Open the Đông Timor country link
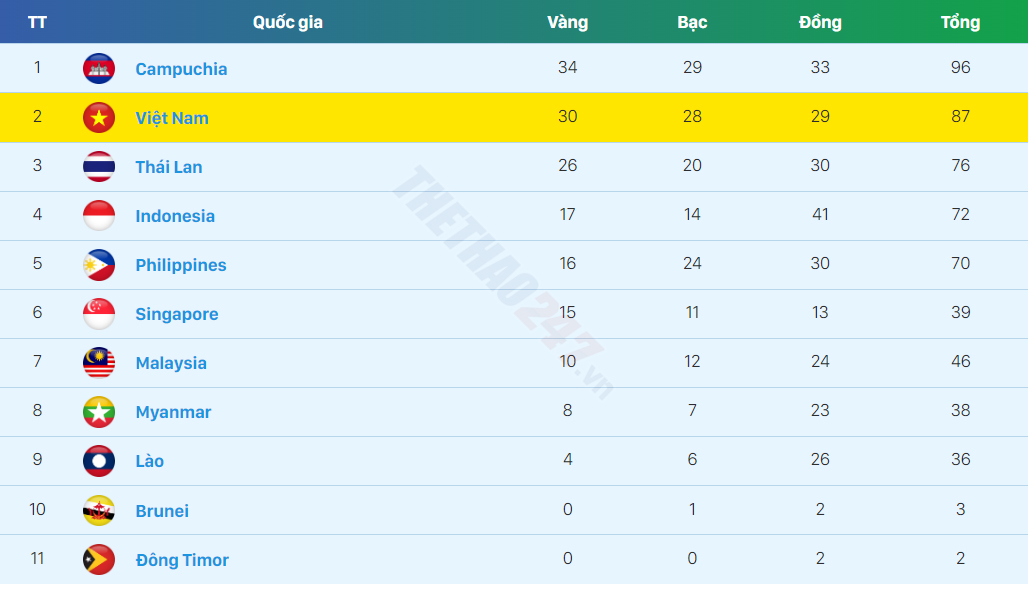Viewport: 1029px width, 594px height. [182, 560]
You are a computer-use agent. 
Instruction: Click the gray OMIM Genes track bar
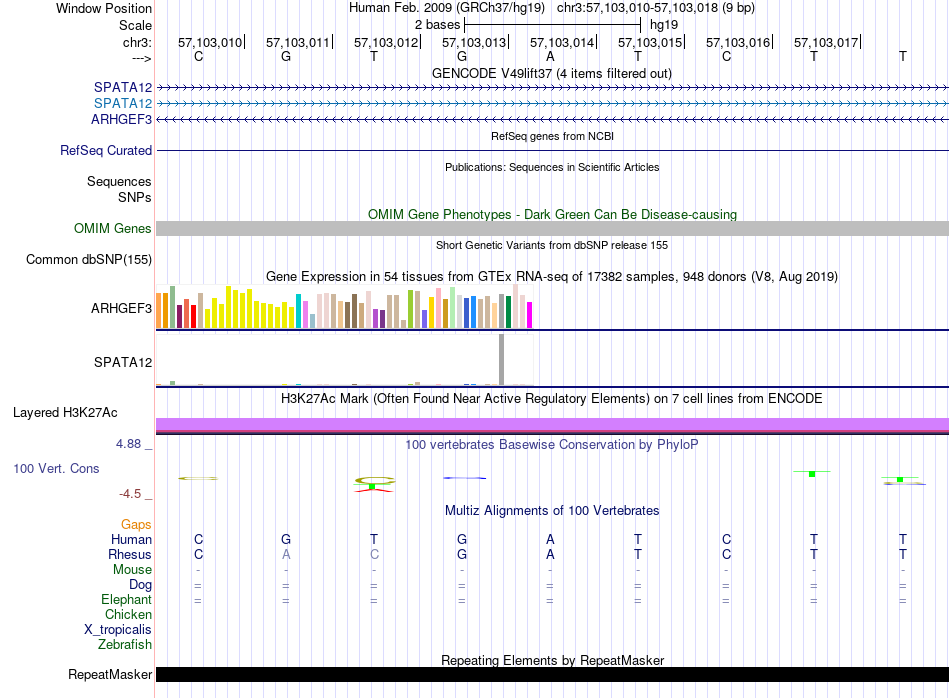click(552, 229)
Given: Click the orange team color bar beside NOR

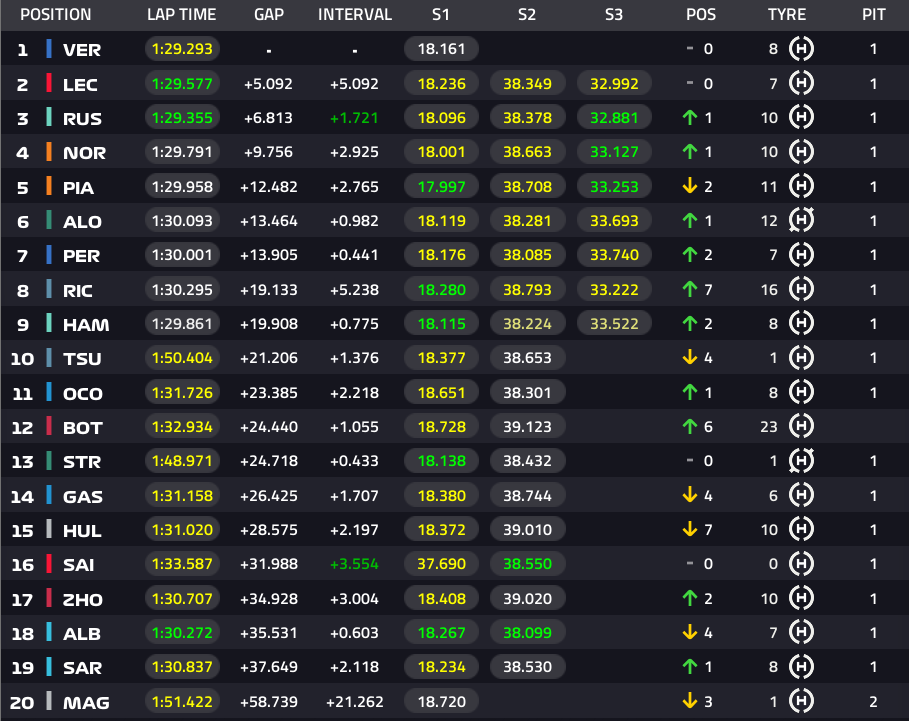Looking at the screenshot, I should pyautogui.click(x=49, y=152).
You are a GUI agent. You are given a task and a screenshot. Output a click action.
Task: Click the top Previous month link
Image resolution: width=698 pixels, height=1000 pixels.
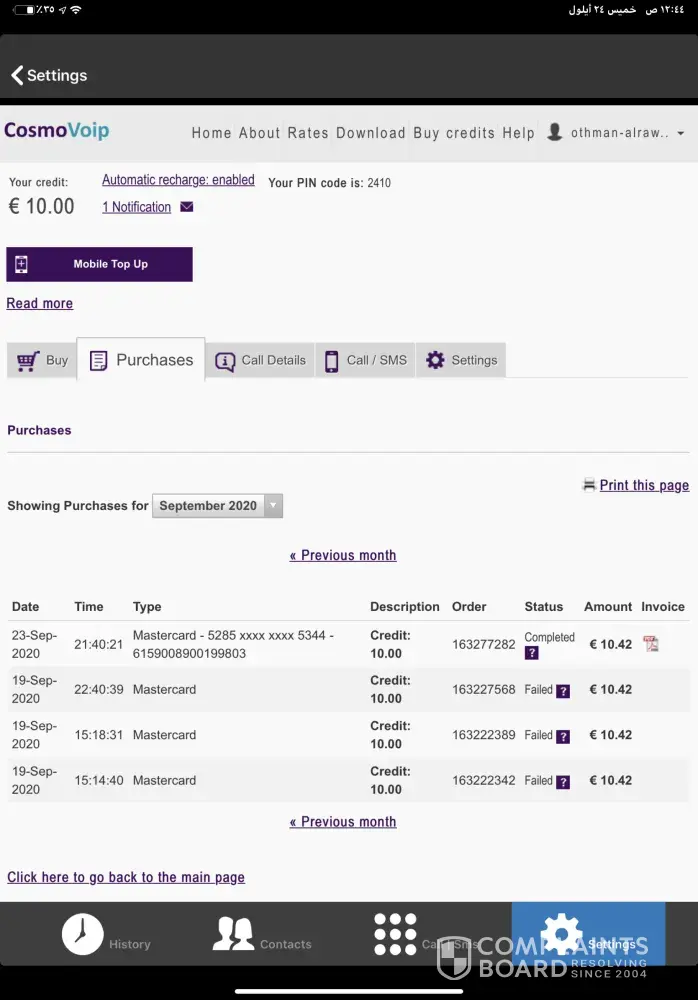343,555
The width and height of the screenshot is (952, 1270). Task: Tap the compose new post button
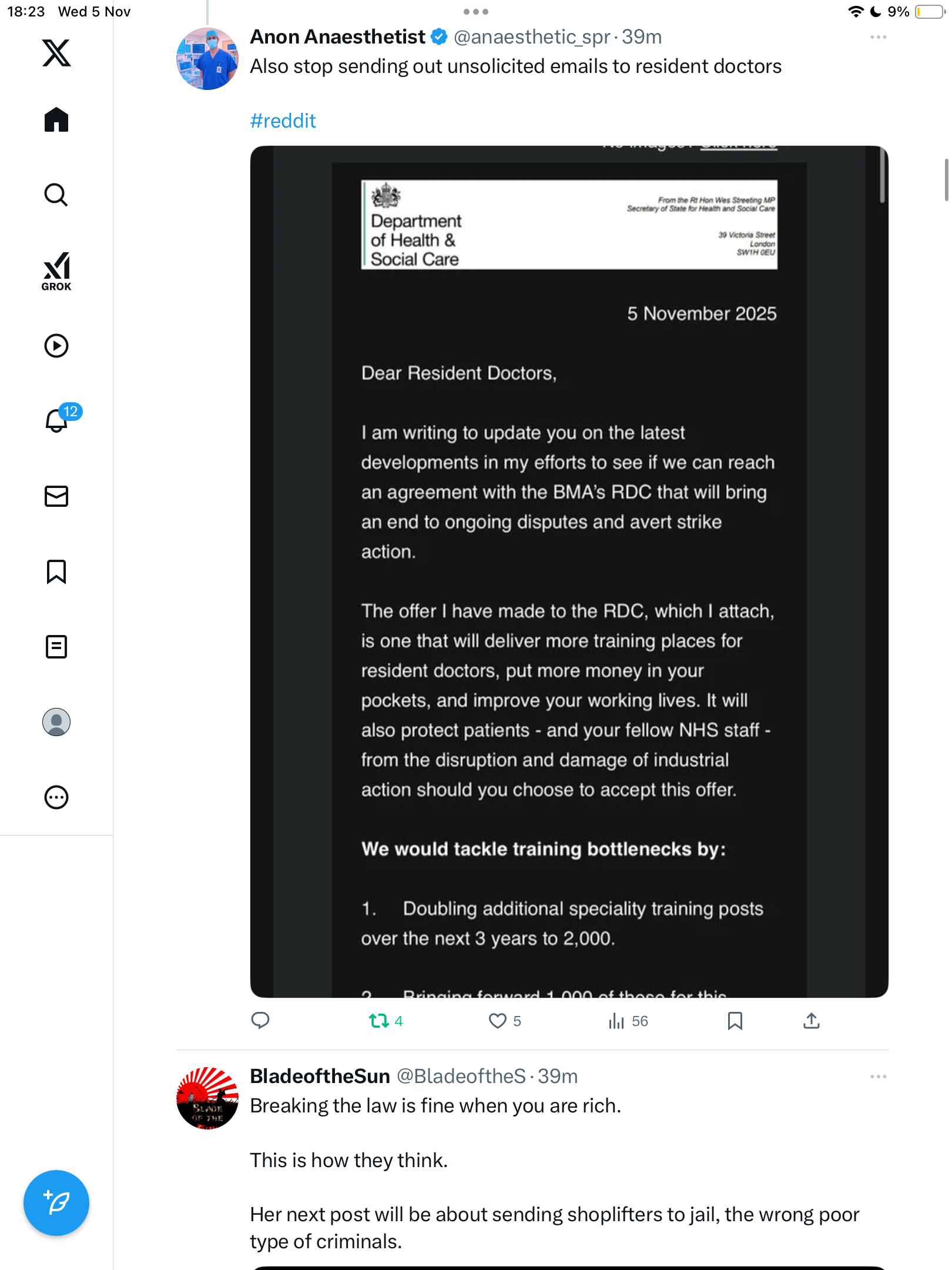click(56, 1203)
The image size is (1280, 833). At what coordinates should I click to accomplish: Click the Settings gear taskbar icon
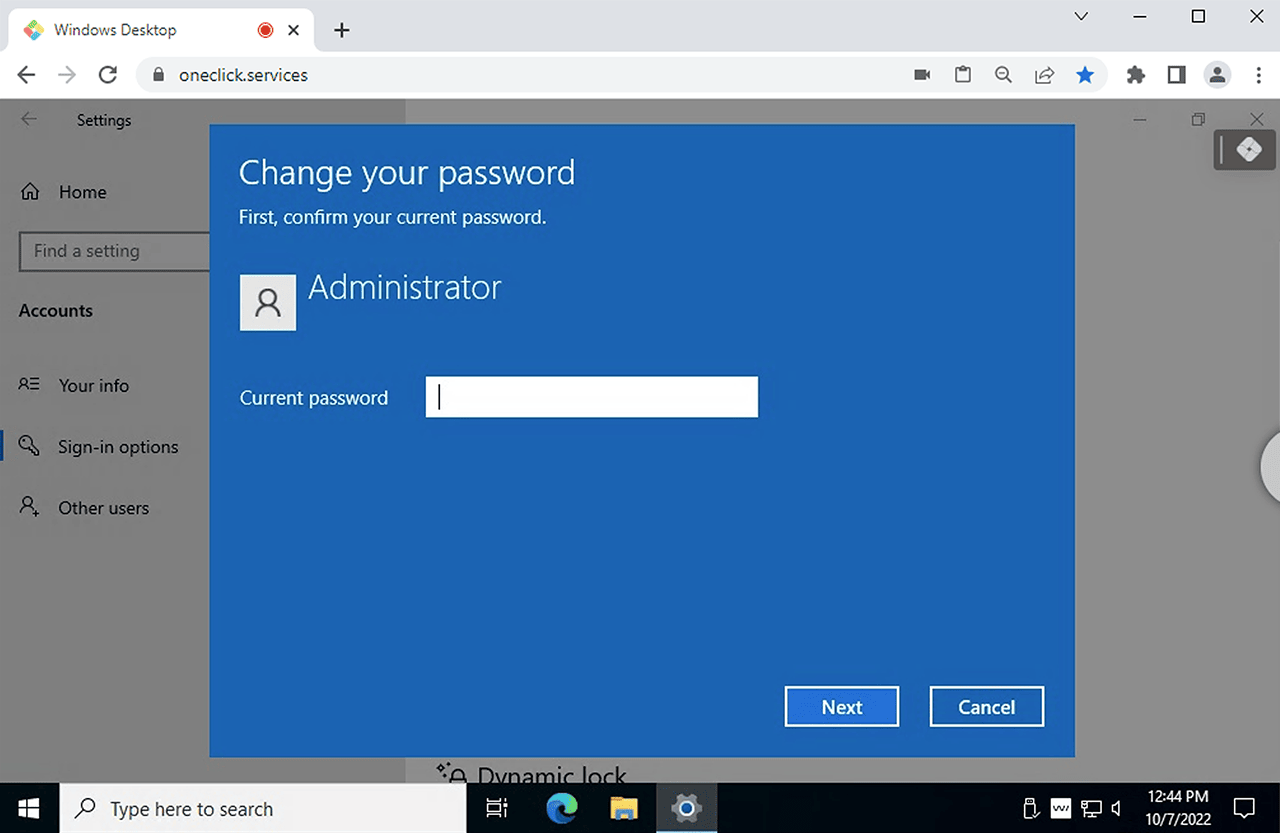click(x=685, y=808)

ACTIVITY ->
An exact copy of the lines from the one with "You are a GUI" through the end of the records: produce that and nothing more, leaving out the pictures.

RESULT FOR THIS EXERCISE ->
You are a GUI agent. You are given a task and a screenshot. Output a click action.
Task: Click the top Previous month link
Image resolution: width=698 pixels, height=1000 pixels.
343,555
The width and height of the screenshot is (952, 1270). Task: Tap the compose new post button
click(56, 1203)
The image size is (1280, 833). At what coordinates should I click to accomplish: Click the Settings gear taskbar icon
click(x=685, y=808)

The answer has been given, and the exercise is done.